| How to complete this task |
Your output should be an exact copy of the records, with no pictures in it.
___ Task input ___
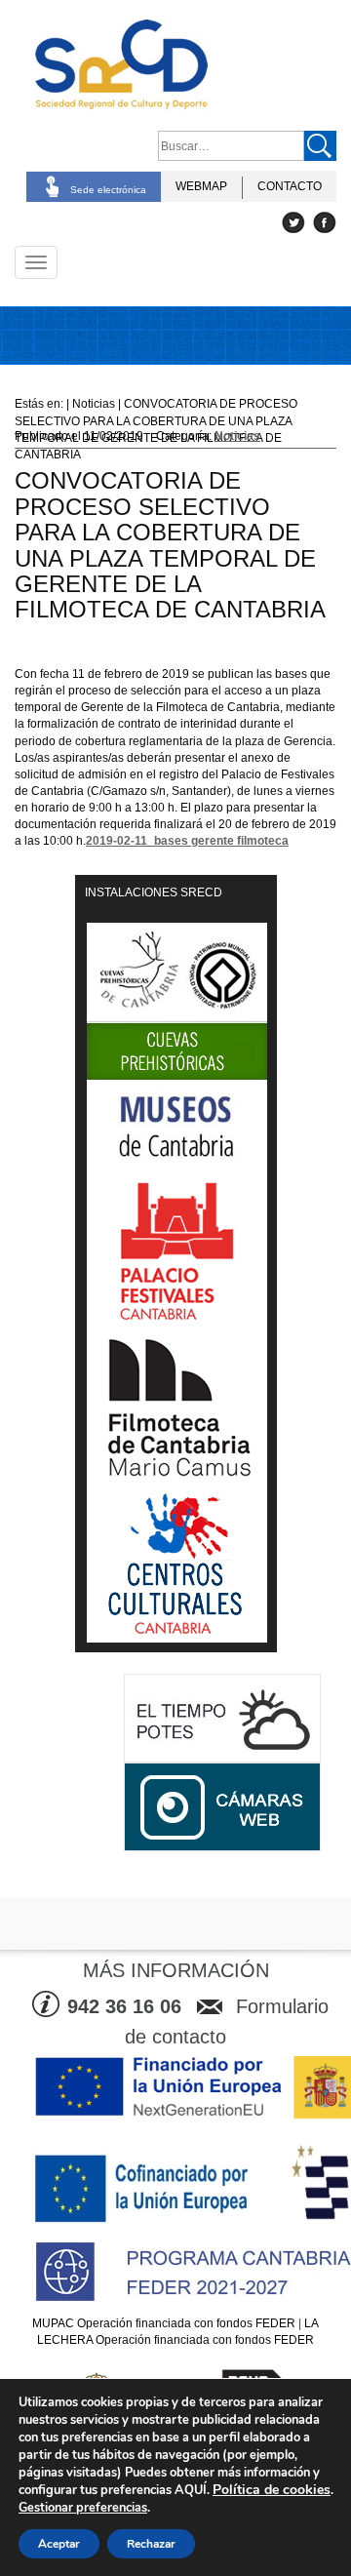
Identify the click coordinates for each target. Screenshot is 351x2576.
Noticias (237, 436)
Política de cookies (272, 2489)
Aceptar (59, 2544)
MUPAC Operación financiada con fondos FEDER (163, 2323)
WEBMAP (201, 186)
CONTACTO (289, 186)
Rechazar (151, 2544)
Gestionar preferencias (83, 2508)
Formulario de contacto (227, 2022)
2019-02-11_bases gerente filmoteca (187, 841)
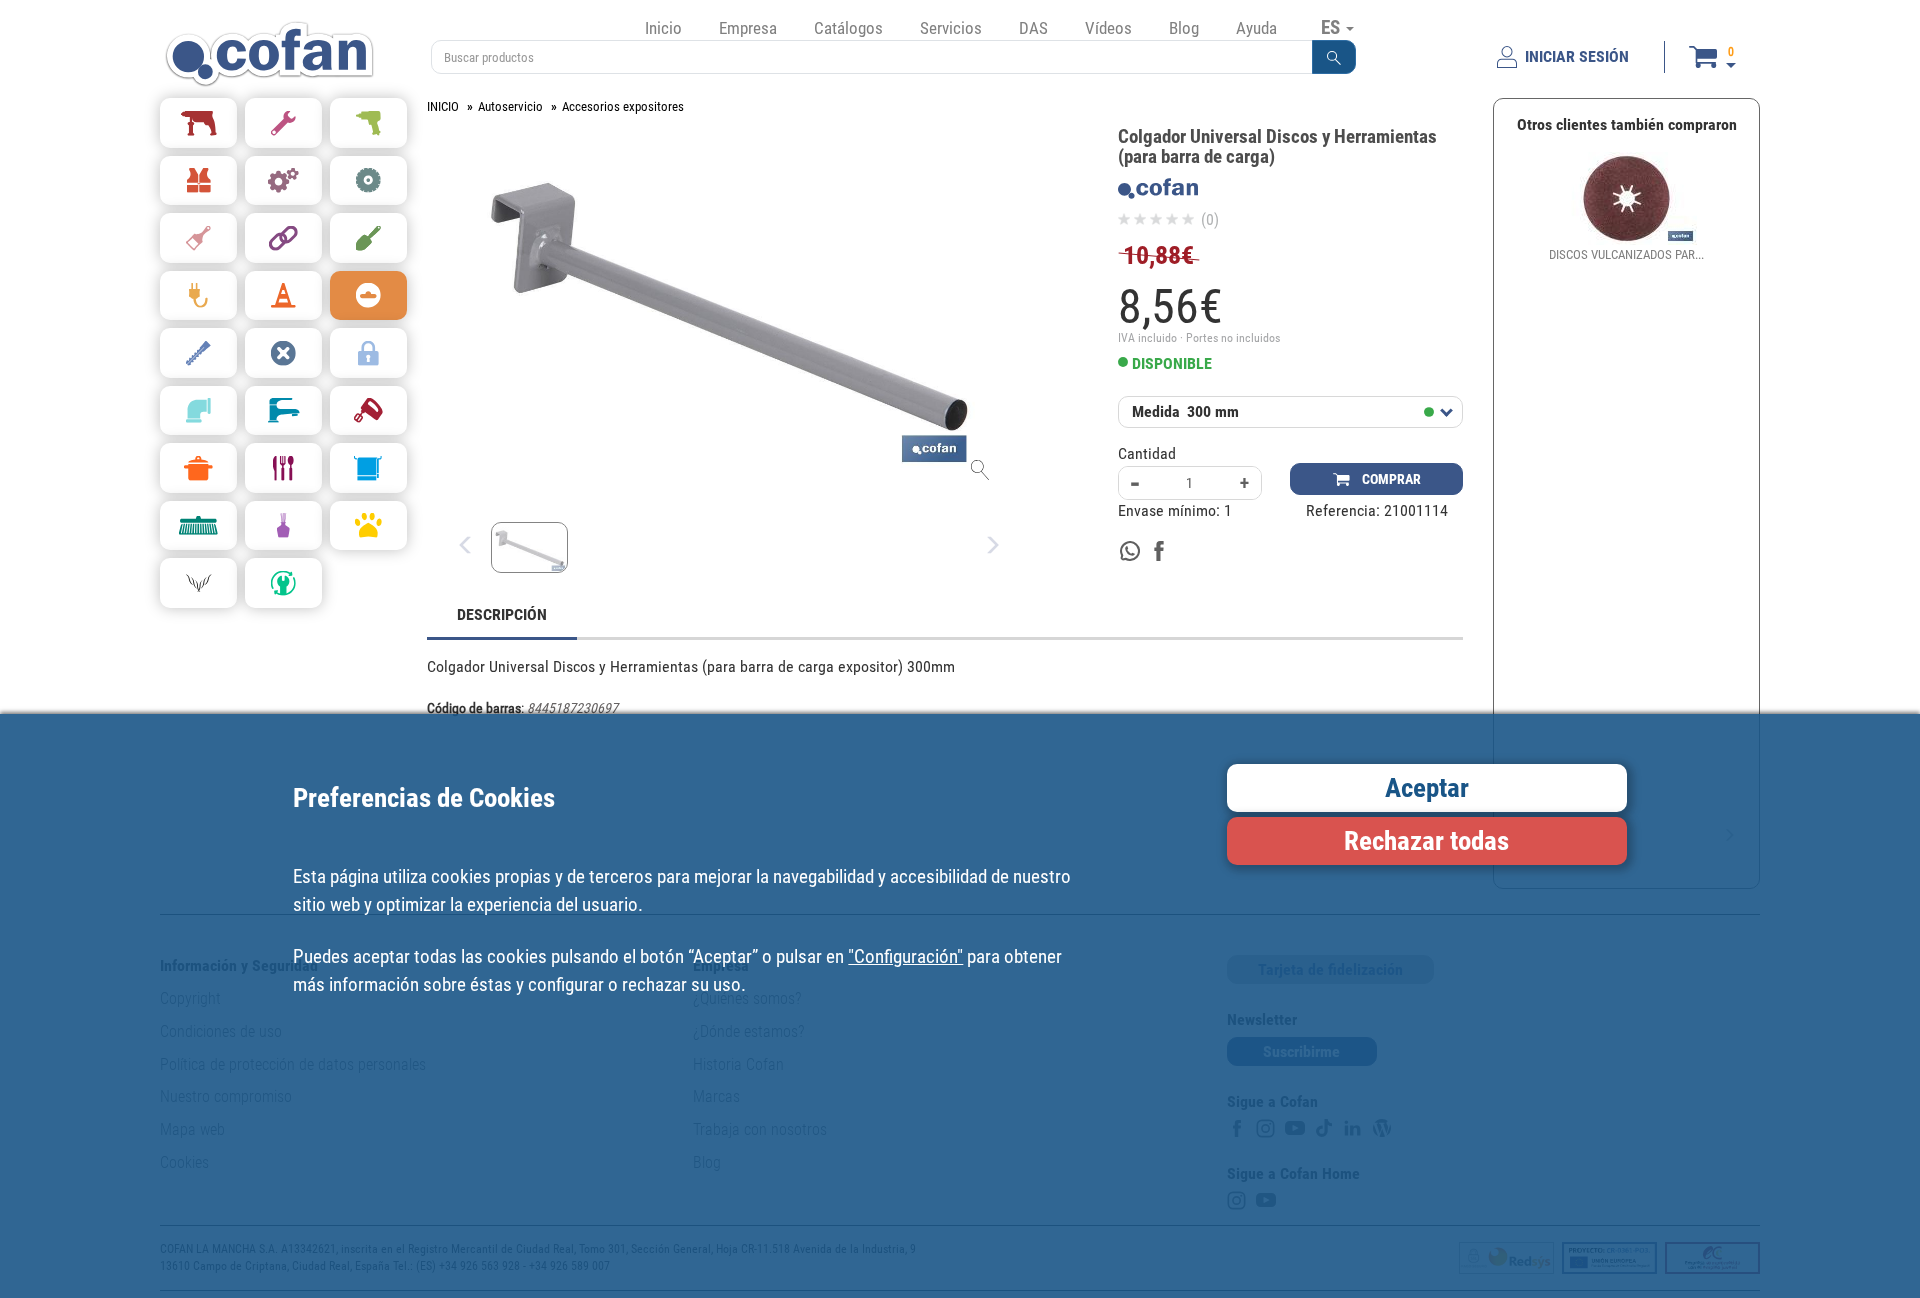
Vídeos (1108, 28)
___
| Exercise solution |
Identify the click coordinates for each target. Screenshot is 351x2576.
Noticias (237, 436)
Política de cookies (272, 2489)
Aceptar (59, 2544)
MUPAC Operación financiada con fondos FEDER (163, 2323)
WEBMAP (201, 186)
CONTACTO (289, 186)
Rechazar (151, 2544)
Gestionar preferencias (83, 2508)
Formulario de contacto (227, 2022)
2019-02-11_bases gerente filmoteca (187, 841)
Vídeos (1108, 28)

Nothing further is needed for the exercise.